• **PROBLEM TO SOLVE**
Output nothing except the lines from the one containing "Where should I click to: Click" through the final line of the data, both included, typed exactly, minus the pictures.

Entries taken from a collection

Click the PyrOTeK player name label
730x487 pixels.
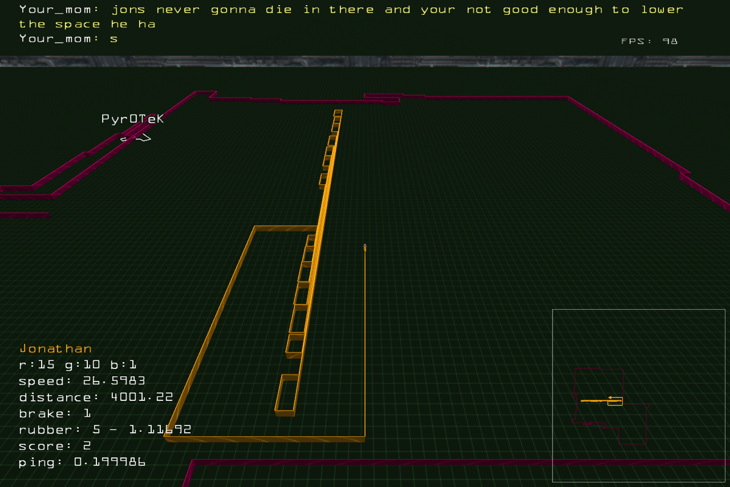click(132, 119)
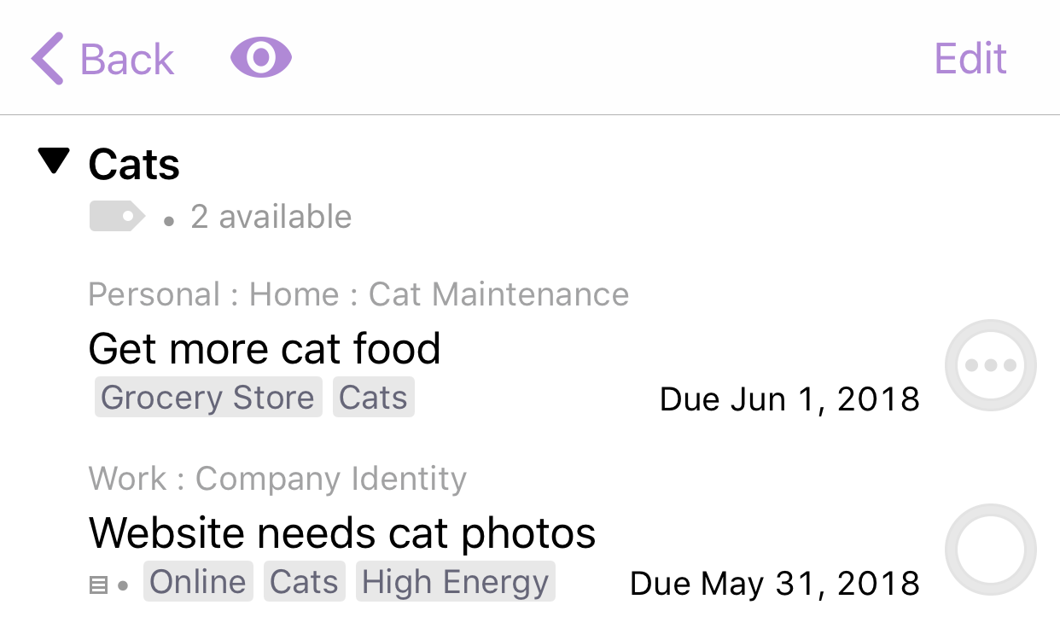Viewport: 1060px width, 640px height.
Task: Click the Due Jun 1, 2018 date
Action: click(789, 399)
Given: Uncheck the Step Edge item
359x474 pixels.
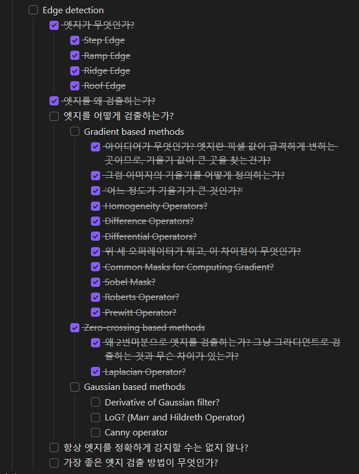Looking at the screenshot, I should 75,40.
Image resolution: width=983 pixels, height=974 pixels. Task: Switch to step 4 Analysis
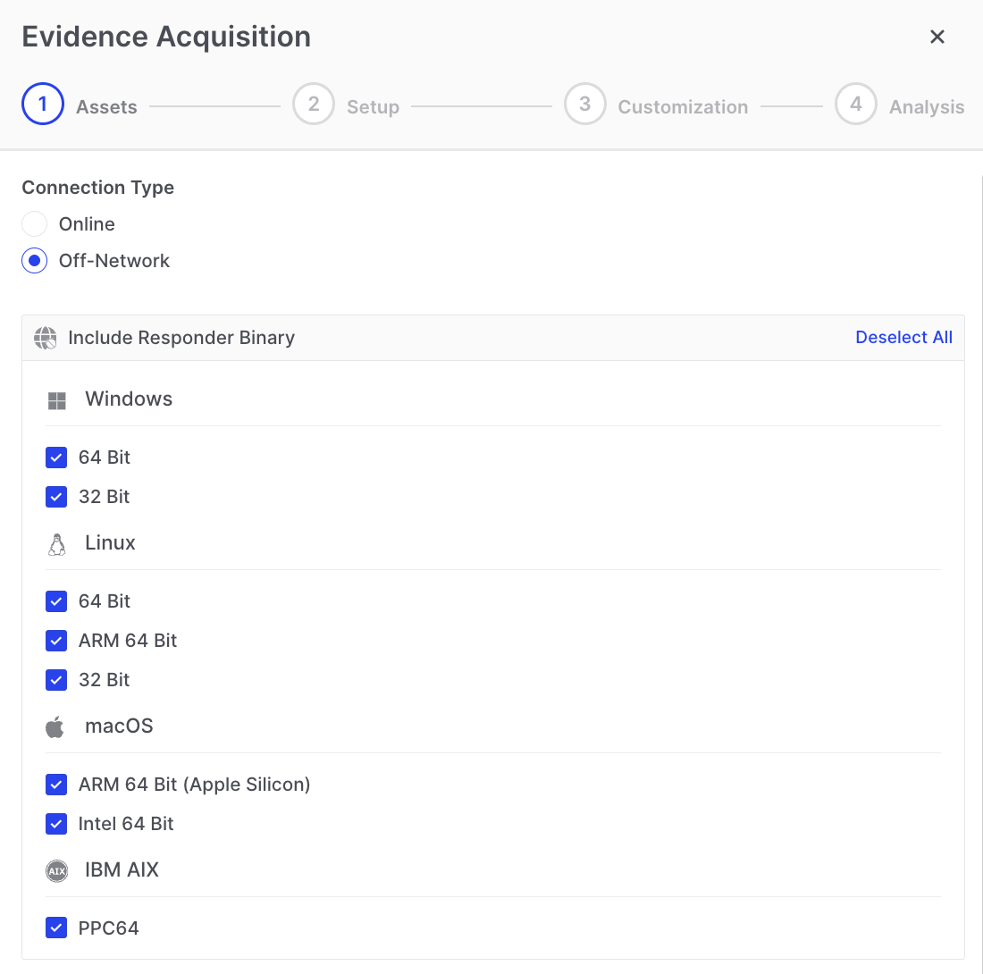[855, 105]
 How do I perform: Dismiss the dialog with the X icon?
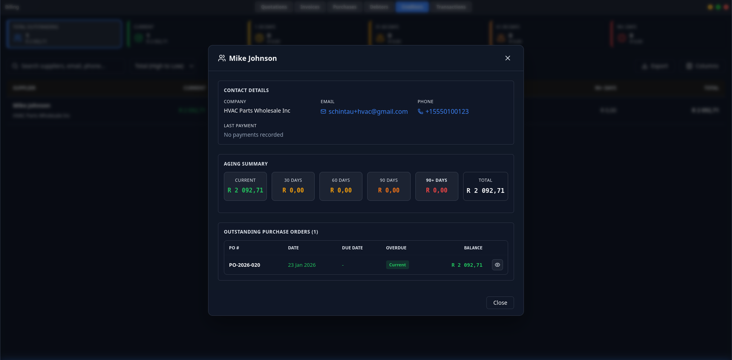pyautogui.click(x=507, y=58)
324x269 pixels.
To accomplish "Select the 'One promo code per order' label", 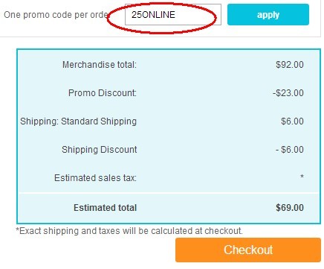I will (x=56, y=15).
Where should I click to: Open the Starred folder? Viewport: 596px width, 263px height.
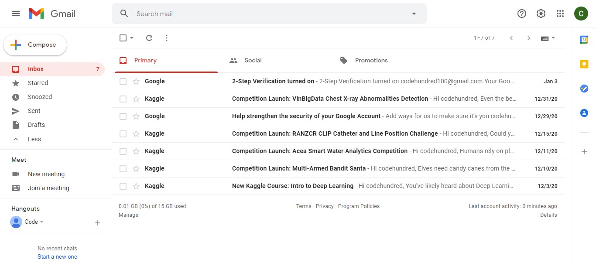[x=38, y=83]
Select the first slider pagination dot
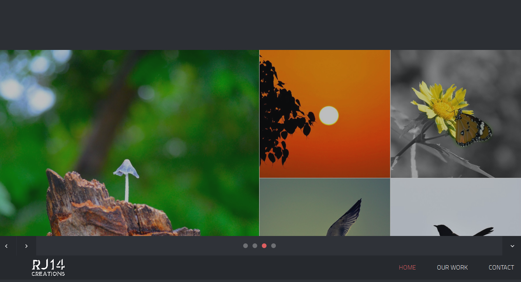The image size is (521, 282). coord(246,246)
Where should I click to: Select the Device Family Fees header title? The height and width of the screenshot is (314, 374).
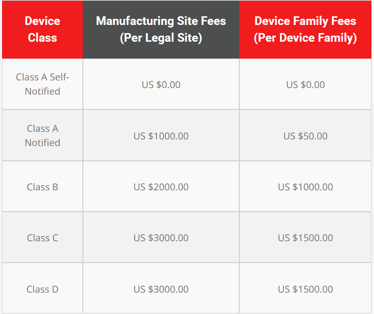(x=305, y=21)
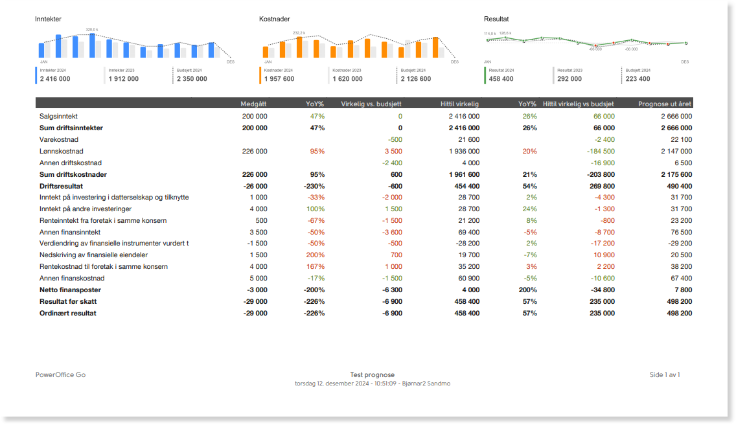Click the Ordinært resultat row label
Image resolution: width=736 pixels, height=425 pixels.
[67, 313]
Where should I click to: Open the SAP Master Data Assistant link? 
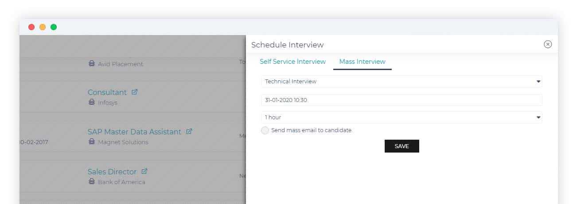click(134, 132)
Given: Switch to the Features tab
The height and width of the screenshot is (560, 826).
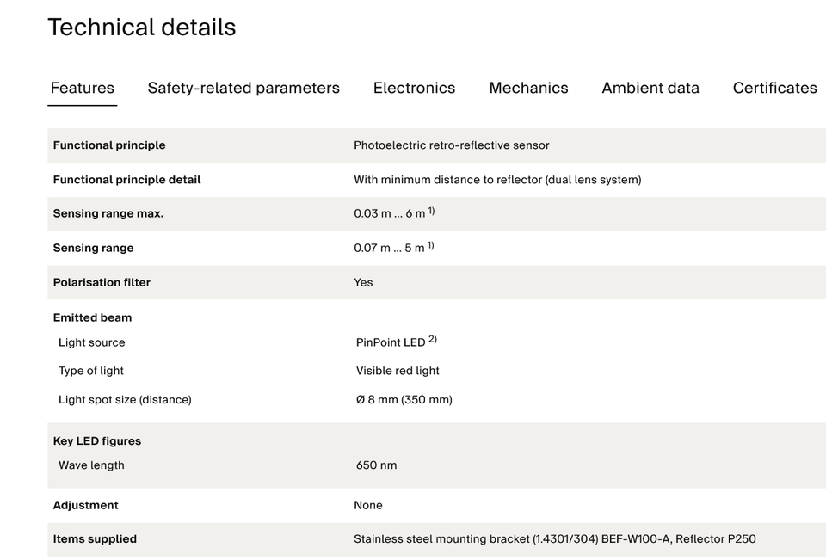Looking at the screenshot, I should pos(83,88).
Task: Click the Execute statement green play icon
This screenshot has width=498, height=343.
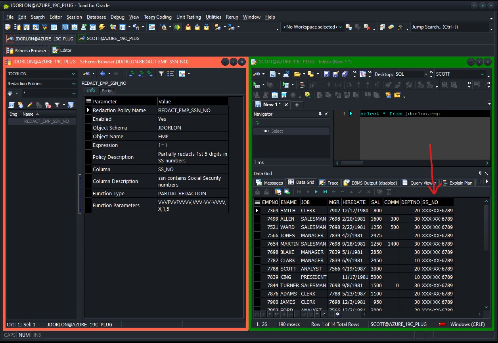Action: coord(257,84)
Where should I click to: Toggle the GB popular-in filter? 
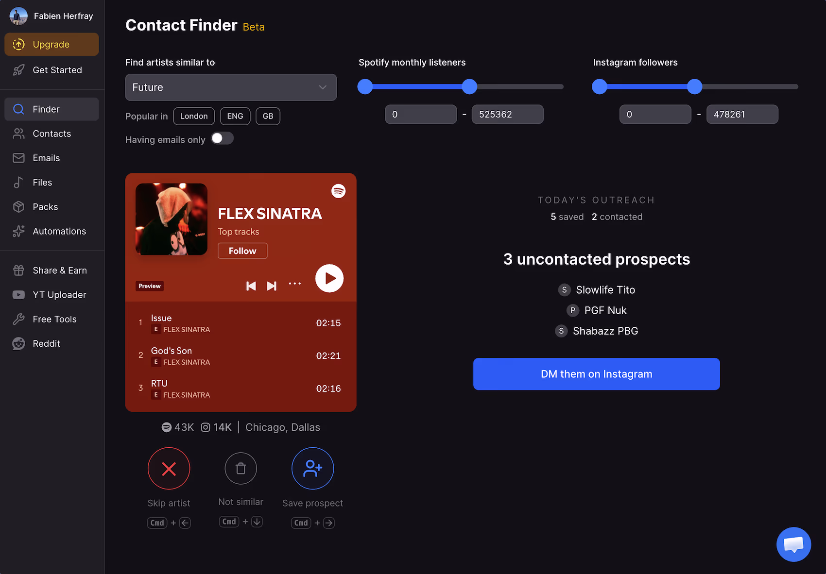click(268, 116)
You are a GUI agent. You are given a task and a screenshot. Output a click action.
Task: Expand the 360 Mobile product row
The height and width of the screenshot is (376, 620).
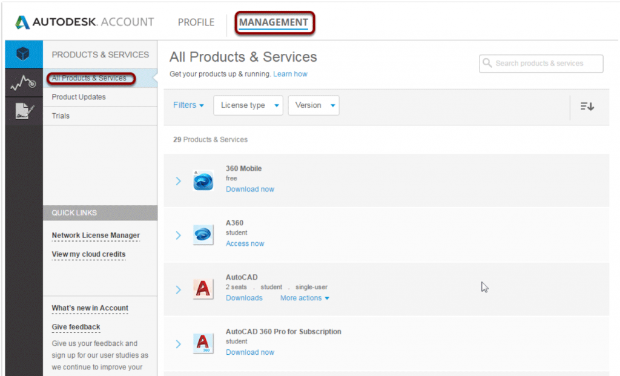click(x=178, y=180)
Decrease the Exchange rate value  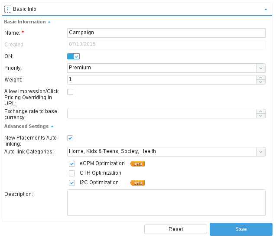[261, 116]
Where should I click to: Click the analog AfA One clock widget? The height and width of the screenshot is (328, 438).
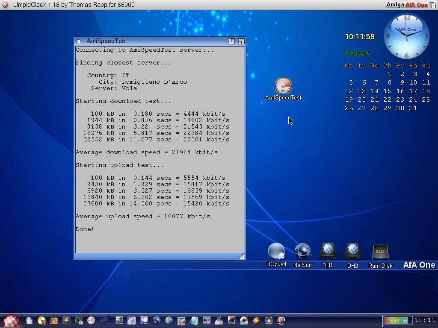coord(406,36)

• **REPLY**
Where should I click to: Click the analog AfA One clock widget? The height and width of the screenshot is (328, 438).
coord(406,36)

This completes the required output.